EXERCISE DATA section start

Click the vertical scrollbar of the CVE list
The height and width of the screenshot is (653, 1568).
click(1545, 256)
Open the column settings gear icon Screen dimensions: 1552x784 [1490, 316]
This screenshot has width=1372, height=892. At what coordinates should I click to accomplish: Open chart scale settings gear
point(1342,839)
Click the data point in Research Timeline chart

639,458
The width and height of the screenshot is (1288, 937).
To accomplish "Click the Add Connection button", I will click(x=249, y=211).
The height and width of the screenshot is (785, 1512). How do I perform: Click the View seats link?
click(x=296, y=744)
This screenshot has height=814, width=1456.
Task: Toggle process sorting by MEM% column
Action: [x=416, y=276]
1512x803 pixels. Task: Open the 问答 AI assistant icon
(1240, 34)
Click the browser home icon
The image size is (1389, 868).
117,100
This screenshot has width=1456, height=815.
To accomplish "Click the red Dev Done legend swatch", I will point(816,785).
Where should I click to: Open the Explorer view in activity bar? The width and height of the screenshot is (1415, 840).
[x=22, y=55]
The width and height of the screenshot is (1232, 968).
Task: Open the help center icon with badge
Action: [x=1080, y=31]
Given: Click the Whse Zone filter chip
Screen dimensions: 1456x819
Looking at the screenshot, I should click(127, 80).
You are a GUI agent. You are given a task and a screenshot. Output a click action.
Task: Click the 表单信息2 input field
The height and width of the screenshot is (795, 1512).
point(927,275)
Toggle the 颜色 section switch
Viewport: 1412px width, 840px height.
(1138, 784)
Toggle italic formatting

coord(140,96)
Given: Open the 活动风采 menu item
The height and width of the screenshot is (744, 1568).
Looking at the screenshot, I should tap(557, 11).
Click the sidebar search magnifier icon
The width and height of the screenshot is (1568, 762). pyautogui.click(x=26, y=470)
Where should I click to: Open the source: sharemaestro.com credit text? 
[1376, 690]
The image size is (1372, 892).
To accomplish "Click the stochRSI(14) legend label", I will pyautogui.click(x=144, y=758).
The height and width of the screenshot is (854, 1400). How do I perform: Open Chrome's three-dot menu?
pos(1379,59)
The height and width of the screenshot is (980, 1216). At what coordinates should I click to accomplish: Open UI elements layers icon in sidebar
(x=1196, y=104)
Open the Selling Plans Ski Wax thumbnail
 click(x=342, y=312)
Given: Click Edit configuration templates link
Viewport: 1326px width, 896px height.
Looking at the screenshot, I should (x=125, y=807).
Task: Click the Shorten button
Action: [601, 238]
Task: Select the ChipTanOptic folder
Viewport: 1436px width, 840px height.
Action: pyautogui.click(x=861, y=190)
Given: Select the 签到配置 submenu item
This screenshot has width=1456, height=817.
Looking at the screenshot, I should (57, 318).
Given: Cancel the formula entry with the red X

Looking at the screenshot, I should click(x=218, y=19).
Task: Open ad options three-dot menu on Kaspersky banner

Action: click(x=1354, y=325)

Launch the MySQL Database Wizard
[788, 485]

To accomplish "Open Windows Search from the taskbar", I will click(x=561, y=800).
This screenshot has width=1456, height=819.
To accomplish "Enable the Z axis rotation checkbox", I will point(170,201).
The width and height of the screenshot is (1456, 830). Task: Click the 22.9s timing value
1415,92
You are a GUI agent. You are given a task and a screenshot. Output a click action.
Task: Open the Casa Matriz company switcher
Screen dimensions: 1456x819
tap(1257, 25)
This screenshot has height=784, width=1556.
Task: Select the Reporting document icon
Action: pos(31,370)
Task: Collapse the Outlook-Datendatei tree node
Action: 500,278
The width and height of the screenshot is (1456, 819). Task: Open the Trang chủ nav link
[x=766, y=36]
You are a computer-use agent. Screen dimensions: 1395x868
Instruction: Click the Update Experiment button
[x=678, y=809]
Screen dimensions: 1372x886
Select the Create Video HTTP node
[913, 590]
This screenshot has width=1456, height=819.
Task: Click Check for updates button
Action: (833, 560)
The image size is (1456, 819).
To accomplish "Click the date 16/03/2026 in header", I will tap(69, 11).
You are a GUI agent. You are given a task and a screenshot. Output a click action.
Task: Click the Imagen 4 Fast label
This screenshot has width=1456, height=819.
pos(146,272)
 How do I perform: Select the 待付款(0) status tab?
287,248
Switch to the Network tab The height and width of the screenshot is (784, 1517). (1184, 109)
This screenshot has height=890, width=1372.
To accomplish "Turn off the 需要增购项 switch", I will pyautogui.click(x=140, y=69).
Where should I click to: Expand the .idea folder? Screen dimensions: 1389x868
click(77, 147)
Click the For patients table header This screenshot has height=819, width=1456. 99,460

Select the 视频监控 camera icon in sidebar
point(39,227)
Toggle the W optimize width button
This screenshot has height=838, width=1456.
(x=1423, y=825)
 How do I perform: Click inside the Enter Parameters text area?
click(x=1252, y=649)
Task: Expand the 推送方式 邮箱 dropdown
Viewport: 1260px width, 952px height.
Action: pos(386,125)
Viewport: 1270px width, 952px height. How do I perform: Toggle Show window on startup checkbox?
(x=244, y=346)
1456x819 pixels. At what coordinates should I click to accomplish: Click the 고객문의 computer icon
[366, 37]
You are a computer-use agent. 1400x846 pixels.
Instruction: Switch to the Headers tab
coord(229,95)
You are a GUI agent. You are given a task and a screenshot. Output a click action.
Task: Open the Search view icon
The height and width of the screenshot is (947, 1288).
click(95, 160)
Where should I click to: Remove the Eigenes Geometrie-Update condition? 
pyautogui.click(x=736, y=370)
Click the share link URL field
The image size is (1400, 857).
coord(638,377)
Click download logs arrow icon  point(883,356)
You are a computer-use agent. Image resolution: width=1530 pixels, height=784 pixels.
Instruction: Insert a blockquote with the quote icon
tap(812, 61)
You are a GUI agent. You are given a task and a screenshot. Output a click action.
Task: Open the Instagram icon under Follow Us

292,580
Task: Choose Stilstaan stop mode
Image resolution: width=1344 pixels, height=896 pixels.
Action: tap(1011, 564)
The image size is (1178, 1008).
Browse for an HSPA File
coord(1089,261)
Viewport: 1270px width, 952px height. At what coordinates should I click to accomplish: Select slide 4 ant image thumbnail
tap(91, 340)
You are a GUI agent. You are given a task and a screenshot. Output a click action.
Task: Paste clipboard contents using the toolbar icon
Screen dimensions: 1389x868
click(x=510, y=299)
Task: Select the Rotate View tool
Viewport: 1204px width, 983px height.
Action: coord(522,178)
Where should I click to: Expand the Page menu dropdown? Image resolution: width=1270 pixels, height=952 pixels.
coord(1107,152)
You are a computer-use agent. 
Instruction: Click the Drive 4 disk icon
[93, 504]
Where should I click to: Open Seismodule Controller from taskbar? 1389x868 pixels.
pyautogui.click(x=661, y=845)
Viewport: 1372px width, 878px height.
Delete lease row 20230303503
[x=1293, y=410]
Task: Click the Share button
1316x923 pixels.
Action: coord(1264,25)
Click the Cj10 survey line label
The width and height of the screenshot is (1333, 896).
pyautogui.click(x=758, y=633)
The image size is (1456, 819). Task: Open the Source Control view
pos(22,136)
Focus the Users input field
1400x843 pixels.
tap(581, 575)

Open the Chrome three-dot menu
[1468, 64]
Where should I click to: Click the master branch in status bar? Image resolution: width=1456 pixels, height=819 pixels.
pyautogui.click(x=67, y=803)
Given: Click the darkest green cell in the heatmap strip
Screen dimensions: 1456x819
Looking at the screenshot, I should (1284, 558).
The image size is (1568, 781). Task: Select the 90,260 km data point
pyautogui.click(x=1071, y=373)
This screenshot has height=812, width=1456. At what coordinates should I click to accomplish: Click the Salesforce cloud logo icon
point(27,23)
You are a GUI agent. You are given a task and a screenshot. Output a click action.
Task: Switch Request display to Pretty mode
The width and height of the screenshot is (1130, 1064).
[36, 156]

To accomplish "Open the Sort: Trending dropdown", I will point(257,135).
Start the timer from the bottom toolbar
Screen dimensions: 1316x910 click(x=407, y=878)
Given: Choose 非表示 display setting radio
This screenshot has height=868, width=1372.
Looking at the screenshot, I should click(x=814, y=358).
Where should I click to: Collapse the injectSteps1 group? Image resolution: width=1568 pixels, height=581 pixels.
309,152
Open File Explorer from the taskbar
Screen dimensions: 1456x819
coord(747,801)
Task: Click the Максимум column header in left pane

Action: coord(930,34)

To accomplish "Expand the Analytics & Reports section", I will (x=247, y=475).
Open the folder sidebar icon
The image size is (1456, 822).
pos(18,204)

EXERCISE DATA section end

TASK REQUIREMENTS
Out of the listing above, reproduce exactly the lines from the one with "The width and height of the screenshot is (1456, 819)." up to and including the one with "Screen dimensions: 1372x886".

REPLY TO THE EXERCISE
The width and height of the screenshot is (1456, 819). Task: Open the Trang chủ nav link
[x=766, y=36]
You are a computer-use agent. Screen dimensions: 1395x868
Instruction: Click the Update Experiment button
[x=678, y=809]
Screen dimensions: 1372x886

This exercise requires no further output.